Warm Spice Banana Loaf with Salted Maple Pecan Crunch

It is quite well known that Australians do love their banana bread. It graces the menu's of pretty much every café I've been to and you can always find it accompanying your usual muffins and pastries in the coffee shop counters. So I've decided to pay a little homage to my current locale whilst incorporating the warm flavours of home that I'm missing this from your traditional English winter and all the Autumn, Christmas and cosy baking I usually do. 

The Salted Maple Pecan Crunch is probably one of the best things I've ever accidentally made and I encourage you to make a huge batch to snack on, eat with cheeses and top any sweet treats with.




Prep Time: 30 minutes
Bake Time: 25 minutes / time needed to get cosy, pour a glass of wine and do a face mask

You will need a deep sided loaf tin.

Ingredients:

For the loaf:
  • 3 brown bananas, big 
  • 2 cups self-raising flour
  • 1 1/2 cups raw sugar
  • 2 large eggs
  • 50g softened unsalted butter
  • 1tsp vanilla extract
  • 1/4 cup maple syrup
  • 1 tsp cinnamon powder
  • 1 tsp freshly grated nutmeg 
  • 1cm piece of ginger, peeled and finely grated
For the salted maple pecan crunch:
  • 2 large handfuls of pecans, cut into chunks (or however many you want)
  • 1/4 maple syrup
  • 2 tsp sea salt

Method:

Making the loaf cake:

Preheat the oven to 180C.

Put the butter and sugar in a large mixing bowl and whisk until fully combined and the butter has gone lighter in colour and is almost fluffier.

Break in both the eggs and whisk again until fully incorporated.

Add the maple syrup, vanilla extract, ginger and nutmeg and mix until combined. 

In a separate bowl mash the bananas until mostly smooth but don't worry about any small lumps.
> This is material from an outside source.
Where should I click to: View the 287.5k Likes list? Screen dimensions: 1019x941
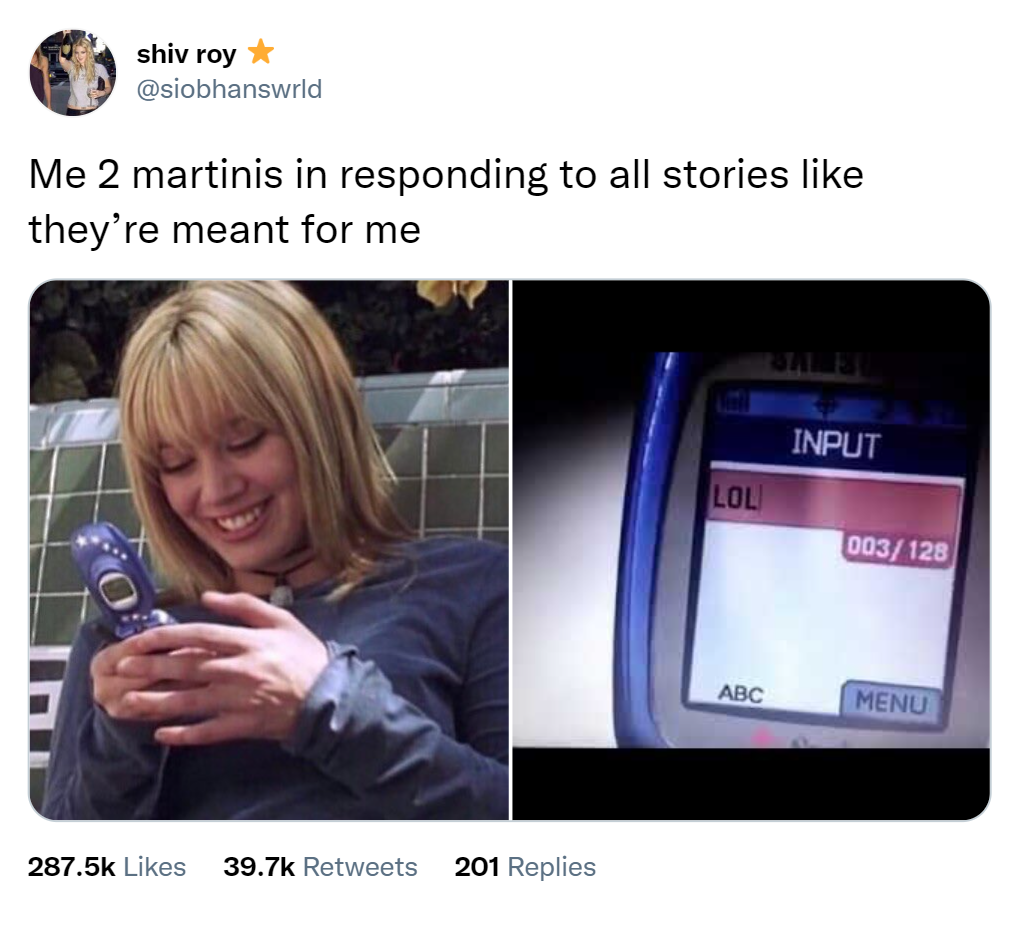[107, 867]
Add this to the wet ingredients and mix.

Sieve in the flour, baking powder and cinnamon. Fold through until all the flour is incorporated. Don't over mix. The batter should be quite thick. 

Grease the load tin with butter and then line with baking paper. Pour in the batter and smooth out with the back of a spoon. 
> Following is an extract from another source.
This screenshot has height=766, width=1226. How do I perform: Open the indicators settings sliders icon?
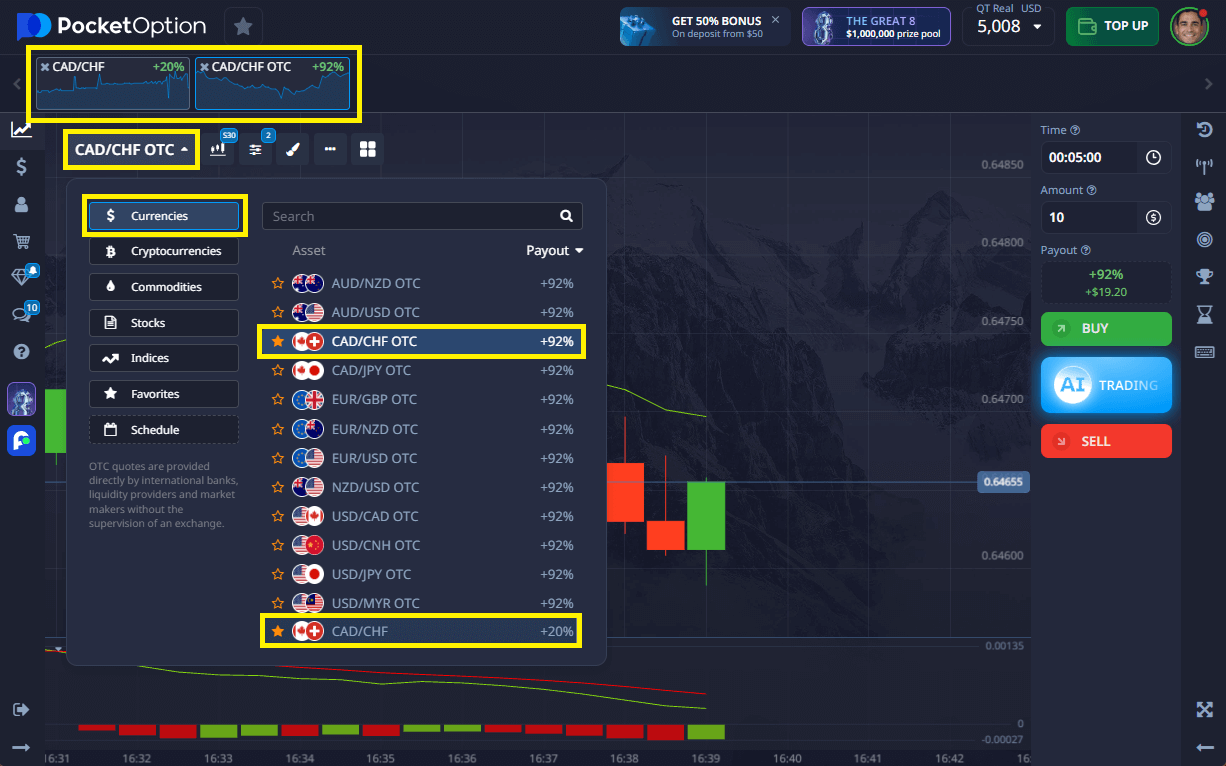point(256,150)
Bake on the middle shelf until a skewer or knife pushed into the centre comes out clean. If you're cooking in a gas oven rather than a fan be sure to rotate the loaf cake halfway through to ensure an even bake. If you notice the top of the cake getting too dark before the cake is cooked through just cover it with foil for the remainder of the time.

Once cooked, remove form the oven and leave to cool inside the loaf tin. Leave the oven on to make the pecan crunch.


Making the Salted Maple Pecan Crunch:

Make this once you've taken the loaf cake out of the oven to cool. 

Line a baking tray with baking paper.

In a bowl mix the pecans and maple syrup so that the pecans are coated in the syrup. Lay them out onto the lined baking tray so that none are overlapping. Evenly sprinkle over the sea salt.

Place in the preheated oven (180C) for about ten minutes. 

Remove from the oven and using a spoon and being very careful mix the pecans around. The syrup will be extremely hot, slightly bubbling and still very liquid. Leave to cool for 5 minutes and they will begin to get stickier. Then pour them on top of the banana loaf and they will continue to get stickier. 




This cake is dense rather than light and airy and it will hold its own rather than being too crumbly. You can slice it up and eat it as soon as its cool enough or you can wait, cut off a thick slice, toast it in the grill so it warms up again and gets a little crunchy and then serve with whipped salted butter. To make this just whip up some butter until lighter and fluffier and add sea salt. Mmmmm, just try not to eat the whole loaf a once.